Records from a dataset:
╔══

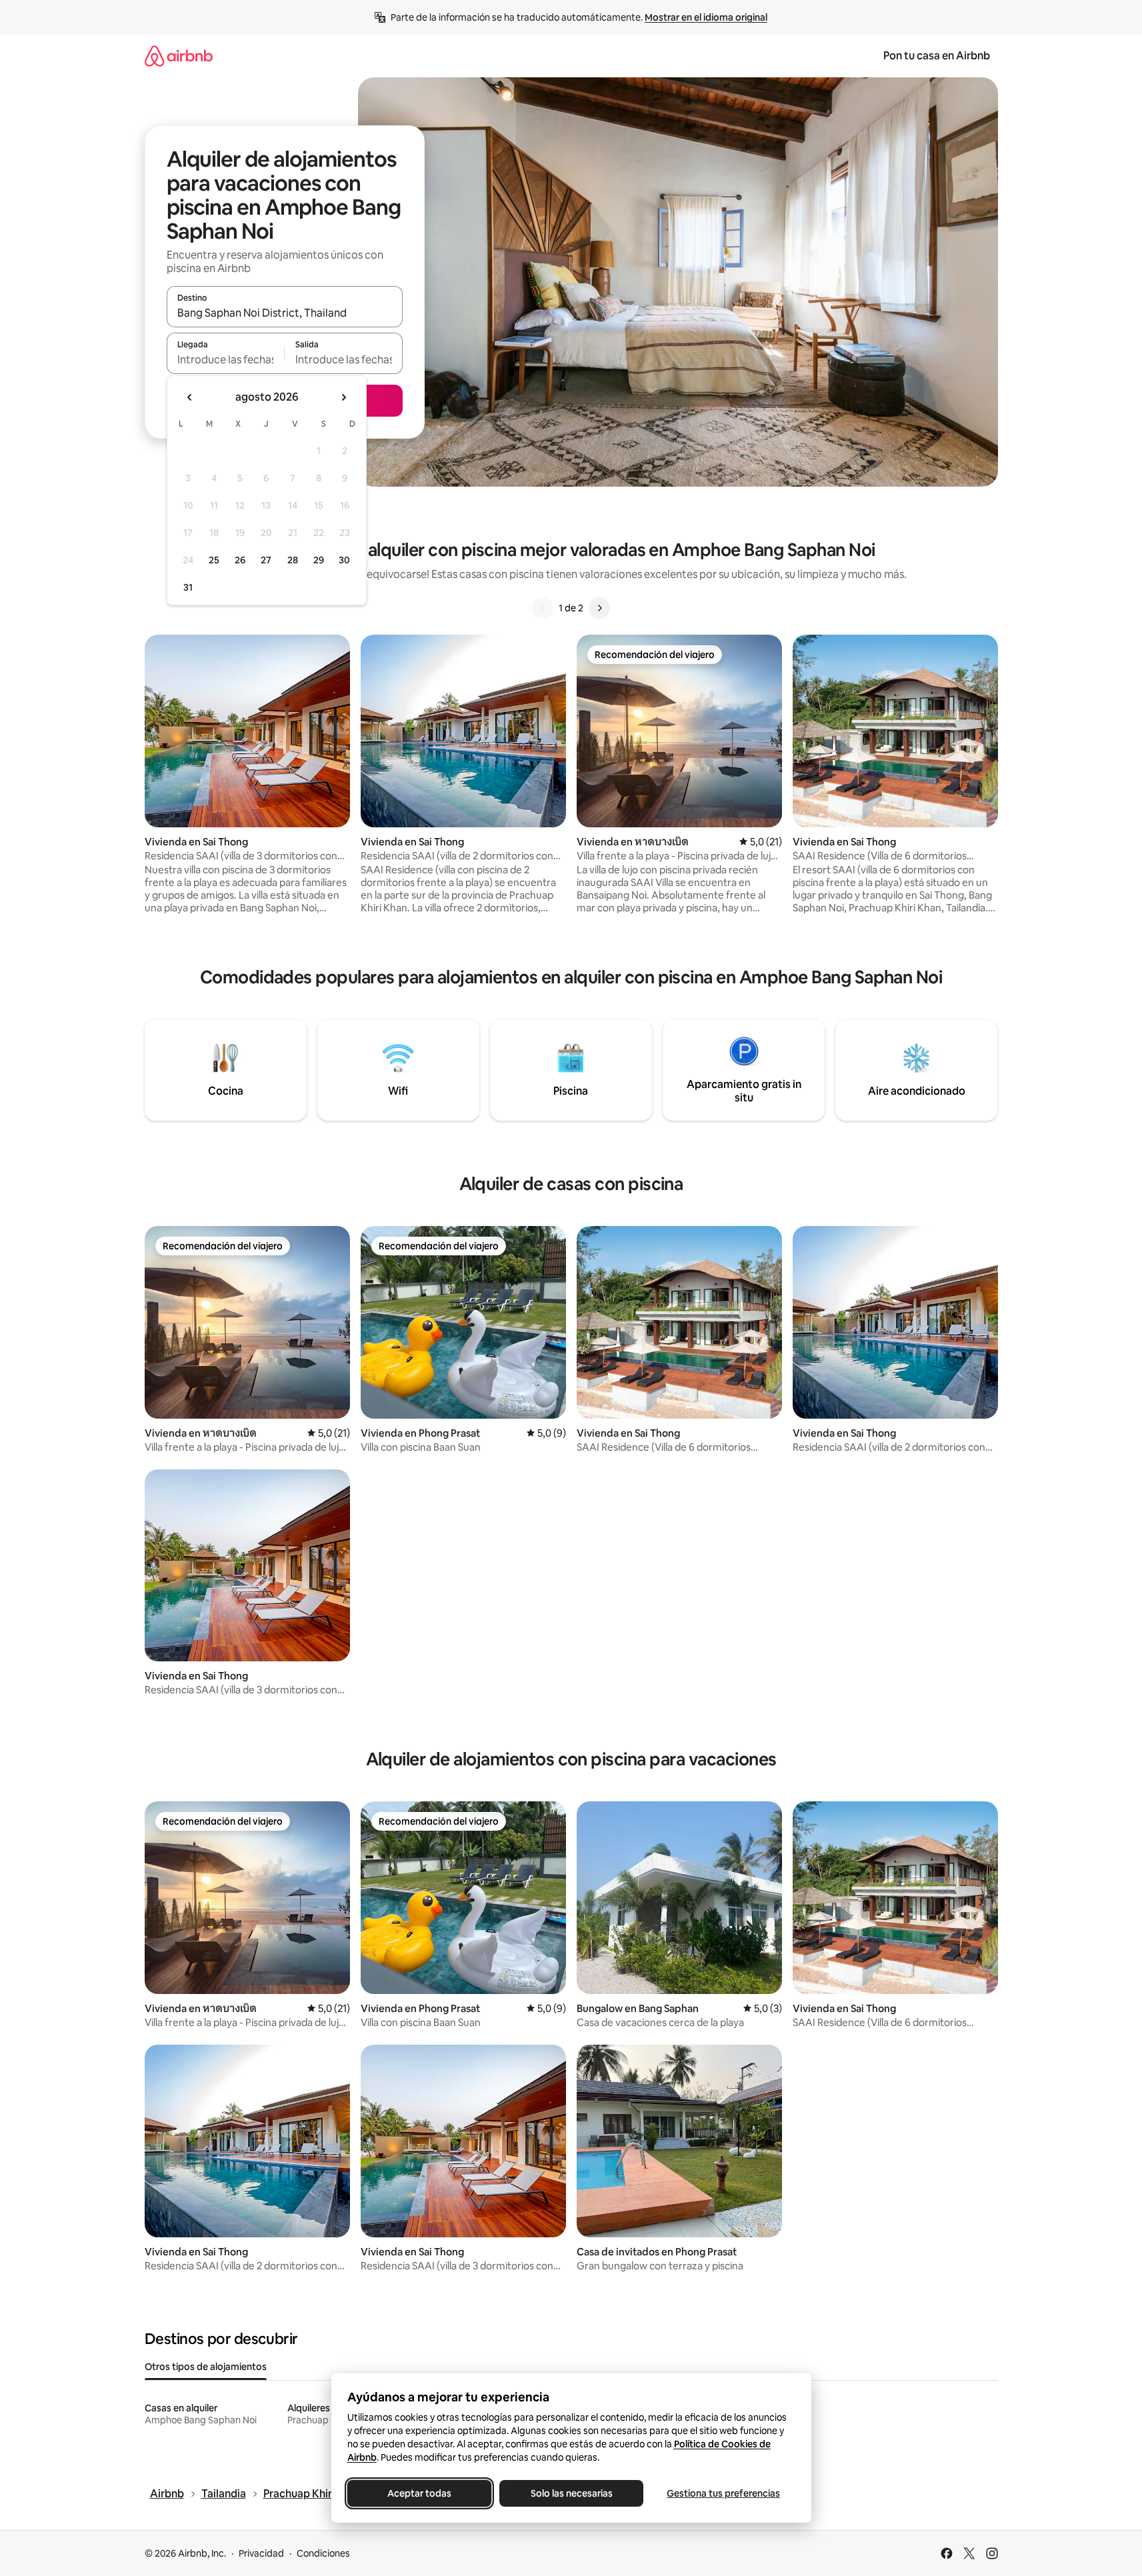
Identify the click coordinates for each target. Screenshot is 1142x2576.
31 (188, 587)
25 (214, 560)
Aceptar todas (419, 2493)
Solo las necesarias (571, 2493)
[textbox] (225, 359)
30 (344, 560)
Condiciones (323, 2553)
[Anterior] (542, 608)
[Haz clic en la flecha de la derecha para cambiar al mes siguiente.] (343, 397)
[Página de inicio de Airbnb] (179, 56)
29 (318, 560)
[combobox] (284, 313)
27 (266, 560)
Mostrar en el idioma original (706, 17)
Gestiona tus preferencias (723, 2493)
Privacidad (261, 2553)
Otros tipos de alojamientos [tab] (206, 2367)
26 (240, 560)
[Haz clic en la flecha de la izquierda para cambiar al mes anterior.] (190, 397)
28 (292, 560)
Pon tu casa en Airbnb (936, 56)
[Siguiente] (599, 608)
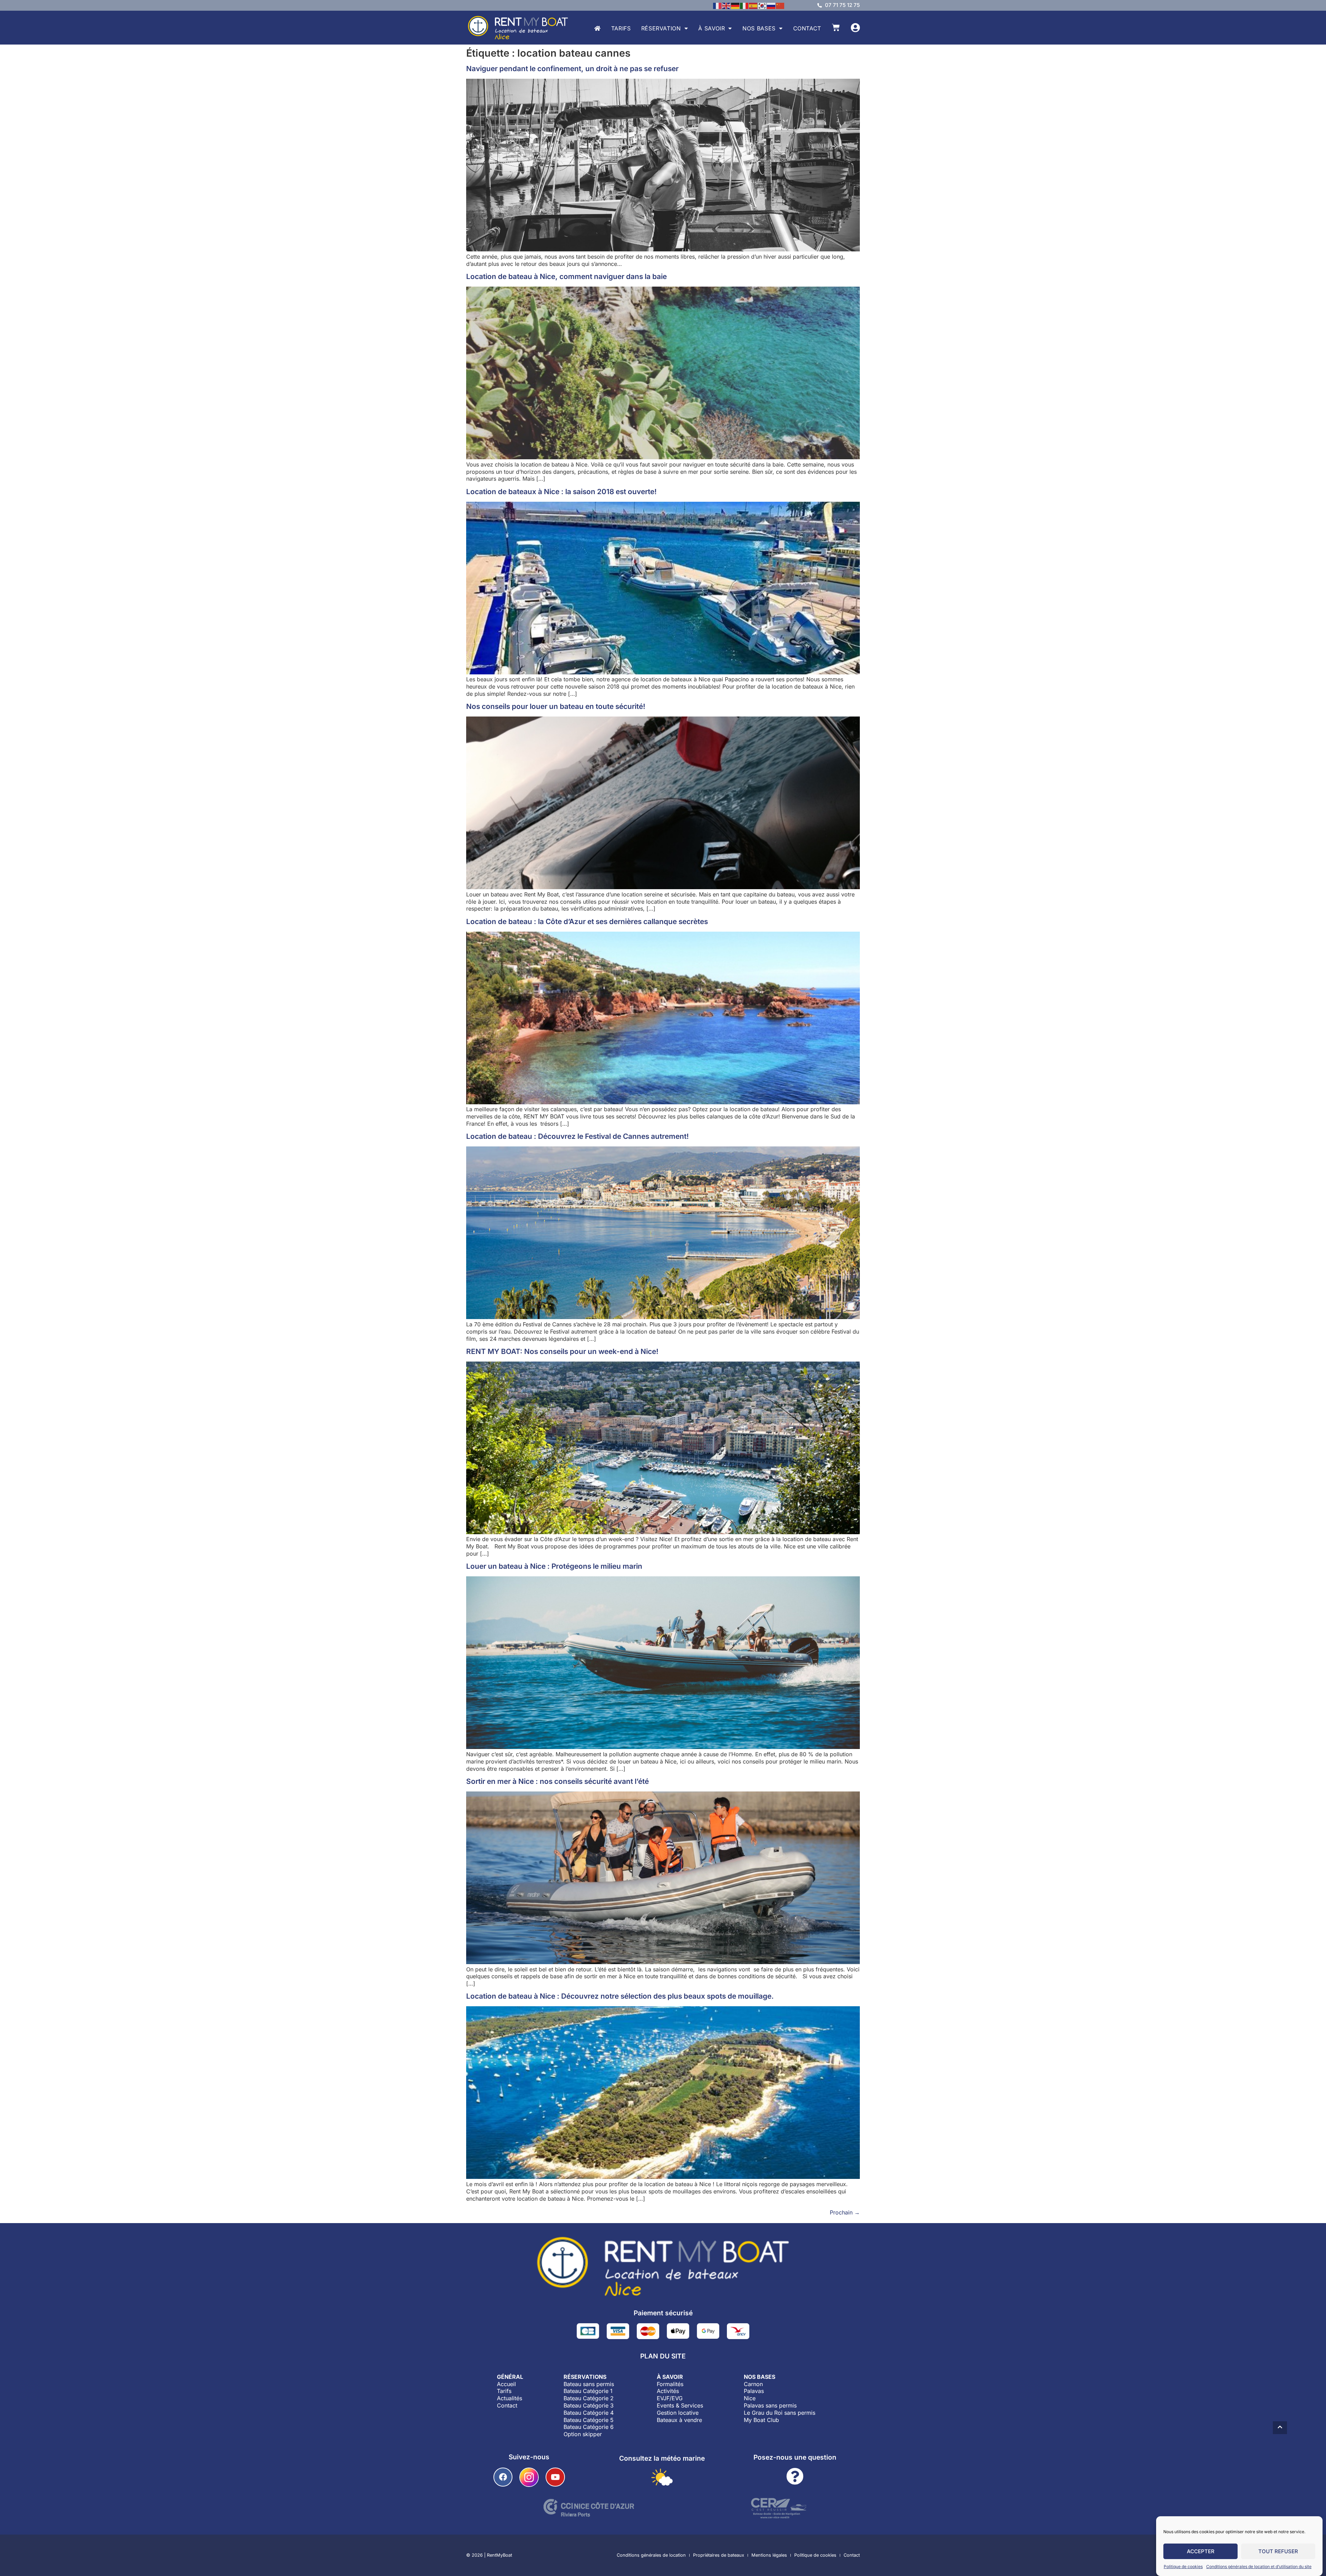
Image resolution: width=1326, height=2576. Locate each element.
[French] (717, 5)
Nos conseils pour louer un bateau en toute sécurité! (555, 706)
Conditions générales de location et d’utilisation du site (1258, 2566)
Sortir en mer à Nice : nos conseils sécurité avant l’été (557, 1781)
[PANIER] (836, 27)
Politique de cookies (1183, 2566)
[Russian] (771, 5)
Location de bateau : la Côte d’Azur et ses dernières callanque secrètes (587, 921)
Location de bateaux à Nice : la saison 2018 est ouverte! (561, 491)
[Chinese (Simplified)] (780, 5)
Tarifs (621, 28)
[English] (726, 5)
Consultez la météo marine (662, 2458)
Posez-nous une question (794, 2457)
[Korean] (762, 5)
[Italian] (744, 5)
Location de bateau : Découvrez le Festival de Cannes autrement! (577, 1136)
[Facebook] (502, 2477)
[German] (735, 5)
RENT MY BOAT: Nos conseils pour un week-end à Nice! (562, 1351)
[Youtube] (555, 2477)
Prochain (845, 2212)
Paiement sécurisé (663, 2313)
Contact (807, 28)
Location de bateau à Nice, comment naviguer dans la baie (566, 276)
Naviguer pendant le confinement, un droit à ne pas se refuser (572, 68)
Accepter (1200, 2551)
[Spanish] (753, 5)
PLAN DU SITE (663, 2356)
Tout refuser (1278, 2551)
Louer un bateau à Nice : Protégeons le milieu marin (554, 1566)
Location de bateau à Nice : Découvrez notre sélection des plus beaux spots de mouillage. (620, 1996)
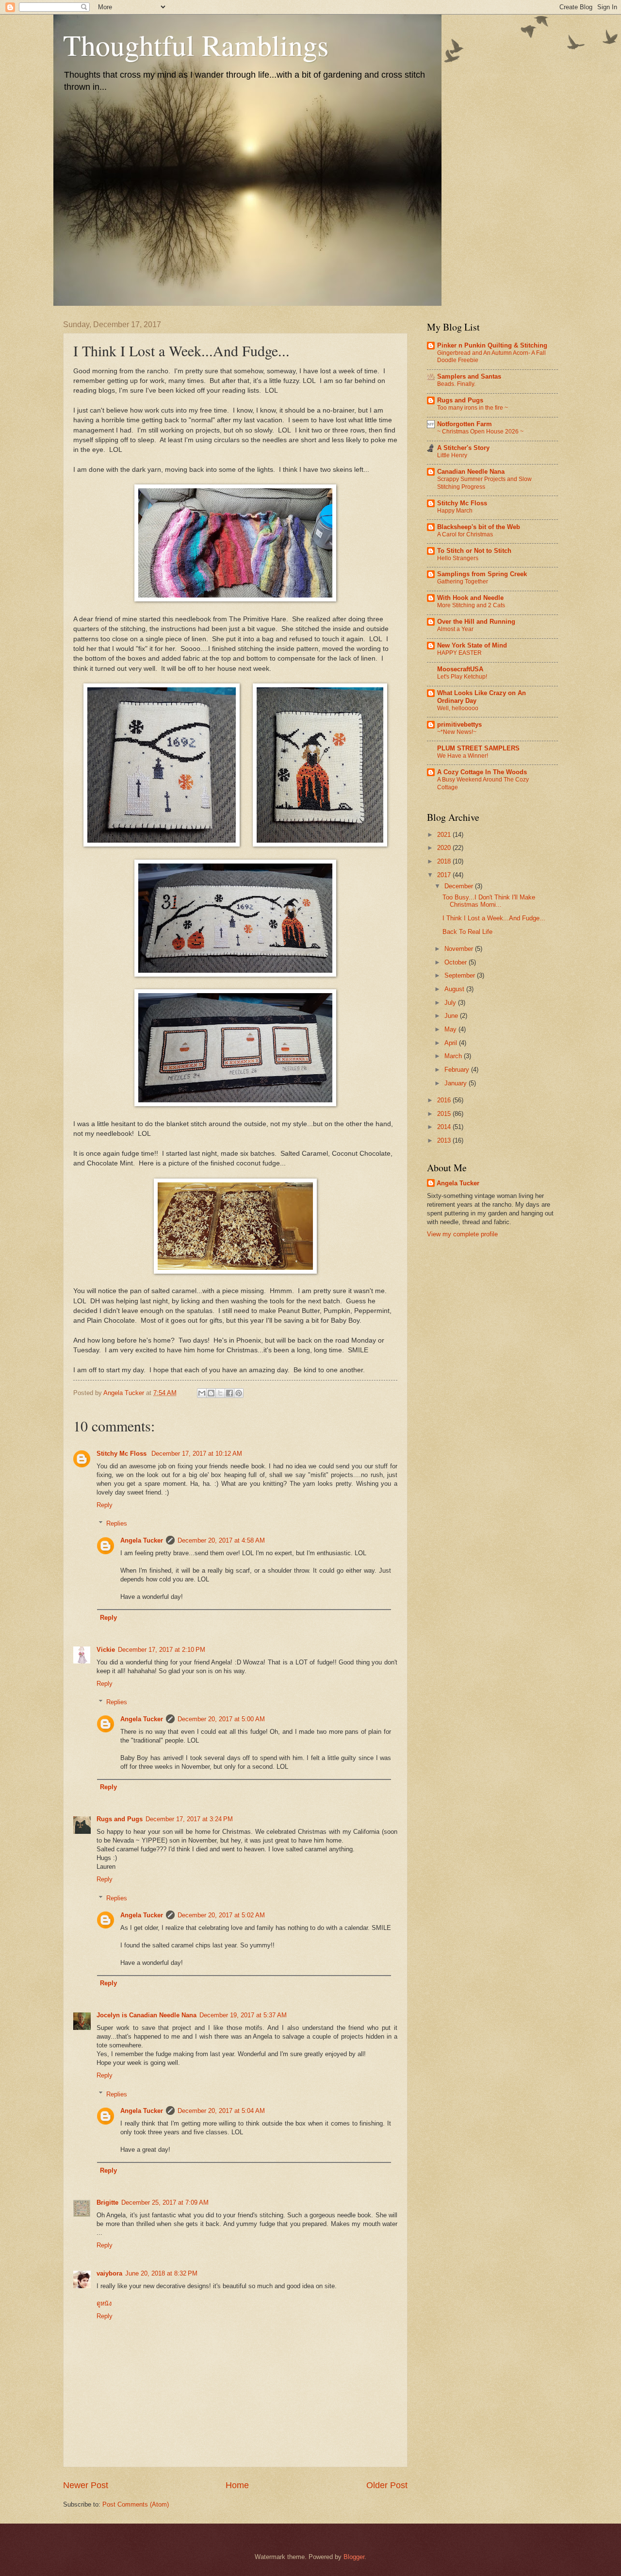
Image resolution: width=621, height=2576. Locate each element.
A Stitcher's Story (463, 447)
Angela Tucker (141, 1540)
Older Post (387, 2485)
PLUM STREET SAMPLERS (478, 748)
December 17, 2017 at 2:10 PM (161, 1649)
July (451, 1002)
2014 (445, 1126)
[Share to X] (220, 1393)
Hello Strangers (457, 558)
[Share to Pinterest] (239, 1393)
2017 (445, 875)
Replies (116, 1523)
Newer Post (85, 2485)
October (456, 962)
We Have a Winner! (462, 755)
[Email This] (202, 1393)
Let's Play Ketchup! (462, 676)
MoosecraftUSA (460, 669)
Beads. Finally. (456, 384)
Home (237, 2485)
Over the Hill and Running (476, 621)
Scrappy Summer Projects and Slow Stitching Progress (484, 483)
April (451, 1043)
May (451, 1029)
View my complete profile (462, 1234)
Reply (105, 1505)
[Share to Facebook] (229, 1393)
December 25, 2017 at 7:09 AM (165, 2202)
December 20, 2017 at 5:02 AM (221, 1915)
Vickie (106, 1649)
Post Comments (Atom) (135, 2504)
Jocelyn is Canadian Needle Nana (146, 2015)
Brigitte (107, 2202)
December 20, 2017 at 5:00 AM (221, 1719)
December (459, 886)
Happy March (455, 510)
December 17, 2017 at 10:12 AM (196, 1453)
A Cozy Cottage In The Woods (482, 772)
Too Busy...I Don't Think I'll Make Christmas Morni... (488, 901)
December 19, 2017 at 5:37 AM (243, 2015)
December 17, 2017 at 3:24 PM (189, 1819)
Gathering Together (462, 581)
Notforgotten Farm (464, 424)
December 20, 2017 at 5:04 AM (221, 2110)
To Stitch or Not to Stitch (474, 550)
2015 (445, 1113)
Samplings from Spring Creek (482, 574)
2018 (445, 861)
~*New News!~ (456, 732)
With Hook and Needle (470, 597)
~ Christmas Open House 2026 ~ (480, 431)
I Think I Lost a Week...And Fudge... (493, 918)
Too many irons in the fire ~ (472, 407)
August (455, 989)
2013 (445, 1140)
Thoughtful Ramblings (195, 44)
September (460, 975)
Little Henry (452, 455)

╚══

TASK PROMPT
Write out each line of the data above exactly, starting at the top and finishing with the line containing "Gestiona tus preferencias (723, 2493)"; omit the pictures.

TASK ANSWER
Identify the click coordinates for each target. Screenshot is 1142x2576.
31 (188, 587)
25 (214, 560)
Aceptar todas (419, 2493)
Solo las necesarias (571, 2493)
[textbox] (225, 359)
30 (344, 560)
Condiciones (323, 2553)
[Anterior] (542, 608)
[Haz clic en la flecha de la derecha para cambiar al mes siguiente.] (343, 397)
[Página de inicio de Airbnb] (179, 56)
29 (318, 560)
[combobox] (284, 313)
27 (266, 560)
Mostrar en el idioma original (706, 17)
Gestiona tus preferencias (723, 2493)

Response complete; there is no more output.